Inverted wingers tore up 4-4-2s with overlapping full backs - it's not Pep-ball but Mourinho-ball from early Chelsea days with Duff & Robben. It gets you between the space between the full back and his closed central defender.
Low blocks seems to be the response to inverted wingers, because they come inside, you can sit your defensive line very narrow and leave no space to get through centrally. If a ball does come in, it's an in-swinger which is super easy for a defender to get his head on and get it away.
Wide, traditional wingers seems to look like a natural counter to low blocks, because with two touches you can make room for an out-swinging cross that your entire midfield and forward line can bomb into the box for. For inverted wingers, you've only got two options, through balls in the tight spaces around the edge of the box, or a chip to the far post. You're only targeting one or two players at most with that. A traditional winger can make a chance that 3 or 4 players could feasibly get on the end of out of nowhere. The other benefit of an out-swinger is that the overhits can keep the ball in play, and will often fall to the attacking team as the defending team will have their fullback in the box defender the incoming cross, and our left sided full back or midfielder can pick it up. An overhit in-swinger is a goal kick.
What Murphy brings - and I've mentioned this before in match threads - is that he plays with pace and instinct. I don't mean he runs fast, but that he moves the ball very, very quickly. It seems almost anti-Howe ball. The comparison with Trippier & Almiron is that when we broke, the ball would hit Almiron, who would turn it back to Trippier. The whole opposition defence would get themselves sorted, we'd get ourselves sorted, and we'd camp outside their low block without actually an idea of what our next step would be.
When Murphy started playing in front of Trippier, Trippier took a few games to adjust because Murphy wasn't waiting for an overlap or to cut back - he was spotting the runs, the space and putting that super dangerous early ball in from out wide. It's not Murphy adjusting to playing regularly, it's the team getting used to the speed of thought and action that Murphy brings, we have a much, much more direct threat now in Murphy that we didn't have before and it's a breath of fresh air to see that incisiveness.

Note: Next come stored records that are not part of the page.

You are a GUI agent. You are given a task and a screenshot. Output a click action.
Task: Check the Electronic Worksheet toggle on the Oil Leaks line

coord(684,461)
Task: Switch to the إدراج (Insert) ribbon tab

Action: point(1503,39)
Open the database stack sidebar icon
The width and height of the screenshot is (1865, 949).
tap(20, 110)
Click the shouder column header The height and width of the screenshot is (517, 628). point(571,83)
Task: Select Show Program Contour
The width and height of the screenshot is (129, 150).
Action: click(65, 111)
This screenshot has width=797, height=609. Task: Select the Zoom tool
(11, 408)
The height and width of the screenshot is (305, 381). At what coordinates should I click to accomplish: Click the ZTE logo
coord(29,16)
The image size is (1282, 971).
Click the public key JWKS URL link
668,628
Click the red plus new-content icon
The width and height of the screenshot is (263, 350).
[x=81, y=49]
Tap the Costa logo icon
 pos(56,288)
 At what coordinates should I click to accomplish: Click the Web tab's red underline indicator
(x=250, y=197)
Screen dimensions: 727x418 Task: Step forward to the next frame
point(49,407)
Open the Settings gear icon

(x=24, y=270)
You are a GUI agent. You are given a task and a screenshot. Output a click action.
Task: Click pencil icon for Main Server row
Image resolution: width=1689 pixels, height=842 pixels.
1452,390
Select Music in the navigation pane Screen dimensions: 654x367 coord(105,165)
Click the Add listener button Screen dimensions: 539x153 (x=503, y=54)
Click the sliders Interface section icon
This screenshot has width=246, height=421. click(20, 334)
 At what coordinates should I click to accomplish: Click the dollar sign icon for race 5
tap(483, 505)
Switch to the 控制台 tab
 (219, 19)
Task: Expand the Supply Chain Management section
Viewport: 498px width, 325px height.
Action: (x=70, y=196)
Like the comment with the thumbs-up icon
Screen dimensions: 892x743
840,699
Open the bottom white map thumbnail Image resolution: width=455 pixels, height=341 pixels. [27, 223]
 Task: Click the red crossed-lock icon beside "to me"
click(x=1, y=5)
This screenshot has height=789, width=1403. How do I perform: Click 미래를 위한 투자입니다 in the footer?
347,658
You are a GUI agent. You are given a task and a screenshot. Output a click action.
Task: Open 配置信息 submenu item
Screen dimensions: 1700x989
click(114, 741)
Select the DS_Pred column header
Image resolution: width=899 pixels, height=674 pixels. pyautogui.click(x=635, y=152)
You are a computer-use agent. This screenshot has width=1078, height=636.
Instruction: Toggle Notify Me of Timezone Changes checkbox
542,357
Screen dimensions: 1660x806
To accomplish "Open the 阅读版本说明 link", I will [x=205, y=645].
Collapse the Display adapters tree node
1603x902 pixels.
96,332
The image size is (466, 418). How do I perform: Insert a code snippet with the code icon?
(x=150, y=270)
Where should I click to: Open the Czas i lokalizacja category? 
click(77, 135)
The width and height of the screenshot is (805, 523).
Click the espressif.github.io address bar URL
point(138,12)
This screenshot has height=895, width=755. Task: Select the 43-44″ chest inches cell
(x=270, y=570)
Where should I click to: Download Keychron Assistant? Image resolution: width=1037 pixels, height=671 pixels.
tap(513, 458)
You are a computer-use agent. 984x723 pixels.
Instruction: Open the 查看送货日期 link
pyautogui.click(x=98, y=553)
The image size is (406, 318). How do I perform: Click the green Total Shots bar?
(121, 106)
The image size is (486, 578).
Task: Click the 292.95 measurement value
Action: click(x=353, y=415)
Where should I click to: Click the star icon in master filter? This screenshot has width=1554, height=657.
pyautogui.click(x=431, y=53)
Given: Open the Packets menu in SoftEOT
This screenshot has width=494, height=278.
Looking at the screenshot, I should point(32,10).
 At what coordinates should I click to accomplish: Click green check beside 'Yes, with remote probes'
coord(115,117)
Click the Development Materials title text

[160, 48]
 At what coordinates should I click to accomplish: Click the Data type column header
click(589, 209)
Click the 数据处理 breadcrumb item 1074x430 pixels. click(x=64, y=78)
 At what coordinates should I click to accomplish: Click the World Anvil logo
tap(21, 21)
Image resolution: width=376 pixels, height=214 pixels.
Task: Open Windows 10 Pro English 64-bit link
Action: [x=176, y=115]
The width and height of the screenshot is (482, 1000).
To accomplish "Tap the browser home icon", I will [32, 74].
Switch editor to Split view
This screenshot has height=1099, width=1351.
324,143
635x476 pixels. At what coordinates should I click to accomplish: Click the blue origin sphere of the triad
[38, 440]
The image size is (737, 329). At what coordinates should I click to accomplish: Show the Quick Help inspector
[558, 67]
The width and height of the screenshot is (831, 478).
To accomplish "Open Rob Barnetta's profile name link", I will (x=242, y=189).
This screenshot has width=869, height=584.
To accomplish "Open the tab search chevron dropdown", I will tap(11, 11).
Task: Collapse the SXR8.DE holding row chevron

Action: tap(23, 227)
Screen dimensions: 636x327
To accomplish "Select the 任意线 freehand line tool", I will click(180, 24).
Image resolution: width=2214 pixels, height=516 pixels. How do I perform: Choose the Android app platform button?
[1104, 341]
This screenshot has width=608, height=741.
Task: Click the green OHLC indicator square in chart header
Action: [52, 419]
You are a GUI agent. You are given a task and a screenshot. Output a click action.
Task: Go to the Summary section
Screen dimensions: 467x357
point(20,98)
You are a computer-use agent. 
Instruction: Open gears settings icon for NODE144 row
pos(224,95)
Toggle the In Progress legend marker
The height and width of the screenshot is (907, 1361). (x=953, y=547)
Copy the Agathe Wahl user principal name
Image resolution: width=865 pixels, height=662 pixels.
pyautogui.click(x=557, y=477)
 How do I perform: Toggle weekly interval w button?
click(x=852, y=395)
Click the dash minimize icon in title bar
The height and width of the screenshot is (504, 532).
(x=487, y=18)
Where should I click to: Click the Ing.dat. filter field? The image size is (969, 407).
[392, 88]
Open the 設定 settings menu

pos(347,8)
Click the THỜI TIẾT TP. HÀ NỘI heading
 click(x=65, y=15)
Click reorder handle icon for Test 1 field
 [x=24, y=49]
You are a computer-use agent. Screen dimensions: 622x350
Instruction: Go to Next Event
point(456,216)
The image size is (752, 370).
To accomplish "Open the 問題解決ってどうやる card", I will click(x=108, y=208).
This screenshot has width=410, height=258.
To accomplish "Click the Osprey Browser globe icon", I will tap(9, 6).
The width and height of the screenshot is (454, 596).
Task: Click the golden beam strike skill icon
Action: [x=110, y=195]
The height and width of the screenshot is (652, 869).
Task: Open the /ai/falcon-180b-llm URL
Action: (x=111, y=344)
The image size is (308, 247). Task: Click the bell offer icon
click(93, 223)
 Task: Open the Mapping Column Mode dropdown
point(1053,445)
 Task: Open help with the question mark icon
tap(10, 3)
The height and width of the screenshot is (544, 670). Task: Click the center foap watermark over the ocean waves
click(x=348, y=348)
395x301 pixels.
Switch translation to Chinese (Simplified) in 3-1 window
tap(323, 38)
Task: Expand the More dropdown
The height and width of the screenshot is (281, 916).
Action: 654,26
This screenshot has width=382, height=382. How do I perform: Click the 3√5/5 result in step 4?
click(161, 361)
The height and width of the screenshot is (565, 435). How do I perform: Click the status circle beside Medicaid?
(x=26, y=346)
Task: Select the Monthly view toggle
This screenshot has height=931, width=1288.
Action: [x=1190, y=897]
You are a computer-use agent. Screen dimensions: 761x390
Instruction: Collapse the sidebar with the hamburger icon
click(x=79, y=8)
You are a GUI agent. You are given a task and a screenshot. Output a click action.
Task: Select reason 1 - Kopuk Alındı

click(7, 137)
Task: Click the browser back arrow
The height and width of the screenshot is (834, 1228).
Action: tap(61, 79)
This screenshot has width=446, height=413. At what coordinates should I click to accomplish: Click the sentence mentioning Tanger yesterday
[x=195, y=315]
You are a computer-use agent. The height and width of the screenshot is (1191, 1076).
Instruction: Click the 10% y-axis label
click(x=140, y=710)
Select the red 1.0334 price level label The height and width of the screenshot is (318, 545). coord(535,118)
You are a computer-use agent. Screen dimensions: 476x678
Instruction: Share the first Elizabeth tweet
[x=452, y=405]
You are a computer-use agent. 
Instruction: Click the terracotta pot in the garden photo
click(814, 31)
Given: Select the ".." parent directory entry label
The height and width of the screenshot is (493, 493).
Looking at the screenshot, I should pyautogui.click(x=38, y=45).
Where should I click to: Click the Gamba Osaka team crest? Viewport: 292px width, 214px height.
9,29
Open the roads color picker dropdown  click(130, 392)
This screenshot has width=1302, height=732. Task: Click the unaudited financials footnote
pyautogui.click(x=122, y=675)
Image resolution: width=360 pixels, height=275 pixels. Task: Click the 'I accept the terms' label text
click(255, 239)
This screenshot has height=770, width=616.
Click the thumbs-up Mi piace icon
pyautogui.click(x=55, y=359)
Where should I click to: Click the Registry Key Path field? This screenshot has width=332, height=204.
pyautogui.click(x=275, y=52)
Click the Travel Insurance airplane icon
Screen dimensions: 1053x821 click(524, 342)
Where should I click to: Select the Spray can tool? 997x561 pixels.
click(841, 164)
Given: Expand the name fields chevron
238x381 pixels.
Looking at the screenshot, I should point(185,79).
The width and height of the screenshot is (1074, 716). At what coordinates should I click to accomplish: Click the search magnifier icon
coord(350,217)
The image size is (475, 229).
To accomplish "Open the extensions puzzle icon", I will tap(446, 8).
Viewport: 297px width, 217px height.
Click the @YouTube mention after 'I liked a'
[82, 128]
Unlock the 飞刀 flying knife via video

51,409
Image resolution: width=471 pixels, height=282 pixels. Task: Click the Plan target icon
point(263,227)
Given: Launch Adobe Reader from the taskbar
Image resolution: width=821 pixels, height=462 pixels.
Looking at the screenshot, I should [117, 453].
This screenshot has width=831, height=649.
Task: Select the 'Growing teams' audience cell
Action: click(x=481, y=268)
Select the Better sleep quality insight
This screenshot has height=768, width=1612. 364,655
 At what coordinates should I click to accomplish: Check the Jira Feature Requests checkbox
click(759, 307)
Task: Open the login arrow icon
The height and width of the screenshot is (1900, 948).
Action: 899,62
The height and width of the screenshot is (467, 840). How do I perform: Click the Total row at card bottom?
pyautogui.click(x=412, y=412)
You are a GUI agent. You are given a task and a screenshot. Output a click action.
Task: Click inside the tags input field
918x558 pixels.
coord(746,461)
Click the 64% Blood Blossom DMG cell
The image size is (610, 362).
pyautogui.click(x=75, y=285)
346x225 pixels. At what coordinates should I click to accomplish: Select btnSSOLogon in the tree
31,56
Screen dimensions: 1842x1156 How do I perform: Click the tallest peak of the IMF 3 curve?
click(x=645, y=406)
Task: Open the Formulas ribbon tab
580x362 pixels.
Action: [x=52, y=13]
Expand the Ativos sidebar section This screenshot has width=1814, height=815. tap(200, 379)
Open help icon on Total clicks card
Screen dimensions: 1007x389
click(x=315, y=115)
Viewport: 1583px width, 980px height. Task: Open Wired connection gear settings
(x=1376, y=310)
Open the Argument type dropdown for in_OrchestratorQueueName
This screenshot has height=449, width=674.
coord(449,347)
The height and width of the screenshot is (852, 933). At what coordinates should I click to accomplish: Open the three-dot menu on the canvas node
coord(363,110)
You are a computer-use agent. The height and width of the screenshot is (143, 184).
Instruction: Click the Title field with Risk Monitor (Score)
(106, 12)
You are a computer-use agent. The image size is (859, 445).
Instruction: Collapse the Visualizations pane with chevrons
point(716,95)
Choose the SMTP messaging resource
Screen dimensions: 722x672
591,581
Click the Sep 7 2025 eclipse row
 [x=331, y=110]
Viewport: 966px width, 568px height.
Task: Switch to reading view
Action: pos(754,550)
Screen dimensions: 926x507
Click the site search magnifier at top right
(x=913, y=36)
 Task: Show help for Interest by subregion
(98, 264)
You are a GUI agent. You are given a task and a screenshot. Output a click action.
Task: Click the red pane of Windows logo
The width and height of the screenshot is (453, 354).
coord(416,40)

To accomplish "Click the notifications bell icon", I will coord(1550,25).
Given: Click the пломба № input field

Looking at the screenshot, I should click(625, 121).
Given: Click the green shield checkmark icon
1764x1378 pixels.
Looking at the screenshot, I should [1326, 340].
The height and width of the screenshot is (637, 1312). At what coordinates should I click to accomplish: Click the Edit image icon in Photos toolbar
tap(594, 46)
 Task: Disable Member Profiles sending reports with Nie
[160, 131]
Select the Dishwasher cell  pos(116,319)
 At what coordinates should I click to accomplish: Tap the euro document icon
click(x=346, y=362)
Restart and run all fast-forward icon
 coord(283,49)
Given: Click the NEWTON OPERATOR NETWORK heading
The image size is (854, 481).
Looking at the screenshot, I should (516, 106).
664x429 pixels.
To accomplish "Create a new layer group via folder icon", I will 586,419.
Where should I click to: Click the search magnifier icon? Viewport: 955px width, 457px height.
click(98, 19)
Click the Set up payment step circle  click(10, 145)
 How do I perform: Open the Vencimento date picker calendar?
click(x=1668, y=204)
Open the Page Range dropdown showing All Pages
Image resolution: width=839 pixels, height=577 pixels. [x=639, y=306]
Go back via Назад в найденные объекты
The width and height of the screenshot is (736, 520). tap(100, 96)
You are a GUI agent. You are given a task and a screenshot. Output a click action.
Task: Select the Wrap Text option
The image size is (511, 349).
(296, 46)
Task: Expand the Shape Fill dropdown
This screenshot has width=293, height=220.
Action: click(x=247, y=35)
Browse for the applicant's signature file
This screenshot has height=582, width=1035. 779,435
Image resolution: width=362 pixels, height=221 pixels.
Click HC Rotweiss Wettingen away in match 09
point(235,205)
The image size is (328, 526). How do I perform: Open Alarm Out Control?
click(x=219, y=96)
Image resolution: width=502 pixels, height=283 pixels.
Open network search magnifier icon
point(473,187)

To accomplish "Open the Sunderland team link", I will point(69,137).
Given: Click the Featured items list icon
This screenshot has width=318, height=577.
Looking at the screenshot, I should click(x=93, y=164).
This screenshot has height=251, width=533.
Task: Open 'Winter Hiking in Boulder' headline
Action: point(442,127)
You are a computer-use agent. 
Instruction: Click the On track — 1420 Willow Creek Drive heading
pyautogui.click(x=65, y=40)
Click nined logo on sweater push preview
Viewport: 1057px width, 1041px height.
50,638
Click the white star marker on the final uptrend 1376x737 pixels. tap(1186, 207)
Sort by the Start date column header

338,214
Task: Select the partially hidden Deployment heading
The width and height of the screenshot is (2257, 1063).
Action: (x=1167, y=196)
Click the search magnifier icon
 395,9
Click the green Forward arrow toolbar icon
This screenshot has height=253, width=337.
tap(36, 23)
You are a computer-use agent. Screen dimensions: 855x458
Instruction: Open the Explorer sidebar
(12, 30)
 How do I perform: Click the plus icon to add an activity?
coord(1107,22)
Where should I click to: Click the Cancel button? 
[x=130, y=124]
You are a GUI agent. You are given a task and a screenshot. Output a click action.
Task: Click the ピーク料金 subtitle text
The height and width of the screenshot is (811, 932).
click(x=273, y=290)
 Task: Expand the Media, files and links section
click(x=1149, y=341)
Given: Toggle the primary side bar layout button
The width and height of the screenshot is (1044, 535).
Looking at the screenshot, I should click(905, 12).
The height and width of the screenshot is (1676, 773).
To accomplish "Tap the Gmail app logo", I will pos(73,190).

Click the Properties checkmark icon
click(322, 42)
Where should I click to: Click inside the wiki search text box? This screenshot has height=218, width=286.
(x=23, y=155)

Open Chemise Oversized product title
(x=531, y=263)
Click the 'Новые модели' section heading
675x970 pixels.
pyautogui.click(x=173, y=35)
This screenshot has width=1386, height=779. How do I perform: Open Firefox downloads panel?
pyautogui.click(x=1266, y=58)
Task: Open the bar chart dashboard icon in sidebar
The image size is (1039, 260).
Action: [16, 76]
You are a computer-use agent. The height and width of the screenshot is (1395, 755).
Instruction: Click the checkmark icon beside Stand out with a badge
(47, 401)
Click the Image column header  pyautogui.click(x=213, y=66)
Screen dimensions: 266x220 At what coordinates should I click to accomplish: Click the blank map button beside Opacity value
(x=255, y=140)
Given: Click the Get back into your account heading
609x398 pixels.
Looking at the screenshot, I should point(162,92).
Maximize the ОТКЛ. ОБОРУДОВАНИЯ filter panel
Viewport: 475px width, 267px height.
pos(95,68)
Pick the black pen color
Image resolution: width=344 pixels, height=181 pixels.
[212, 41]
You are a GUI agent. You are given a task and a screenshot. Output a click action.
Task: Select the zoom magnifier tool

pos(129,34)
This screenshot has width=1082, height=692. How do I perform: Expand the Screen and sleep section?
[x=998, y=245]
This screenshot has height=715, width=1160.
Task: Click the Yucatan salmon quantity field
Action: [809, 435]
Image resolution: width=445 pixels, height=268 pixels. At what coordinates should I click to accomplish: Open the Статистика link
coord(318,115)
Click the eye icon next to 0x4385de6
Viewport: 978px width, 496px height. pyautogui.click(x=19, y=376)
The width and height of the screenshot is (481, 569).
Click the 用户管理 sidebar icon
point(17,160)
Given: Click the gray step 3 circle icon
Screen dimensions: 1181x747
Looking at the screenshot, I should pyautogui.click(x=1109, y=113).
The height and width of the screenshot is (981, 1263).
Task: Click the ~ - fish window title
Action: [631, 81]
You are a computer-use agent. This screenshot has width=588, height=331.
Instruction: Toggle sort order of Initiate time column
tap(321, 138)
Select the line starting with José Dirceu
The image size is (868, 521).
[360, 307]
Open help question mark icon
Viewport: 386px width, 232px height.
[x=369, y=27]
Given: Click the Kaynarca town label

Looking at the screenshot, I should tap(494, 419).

It's picking the right tools for the job, but having wingers who can whip outswingers in to dangerous positions is something that a lot of modern defences are going to struggle with. Most of us can remember flying wingers bombing down to the byline like Gillespie, or Neville overlapping and pinging in some peaches, but the lads playing today haven't seen that in their adulthoods and are going to have to learn how to deal with it. They've been coached to defend against the inverted wingers of the past 10 years.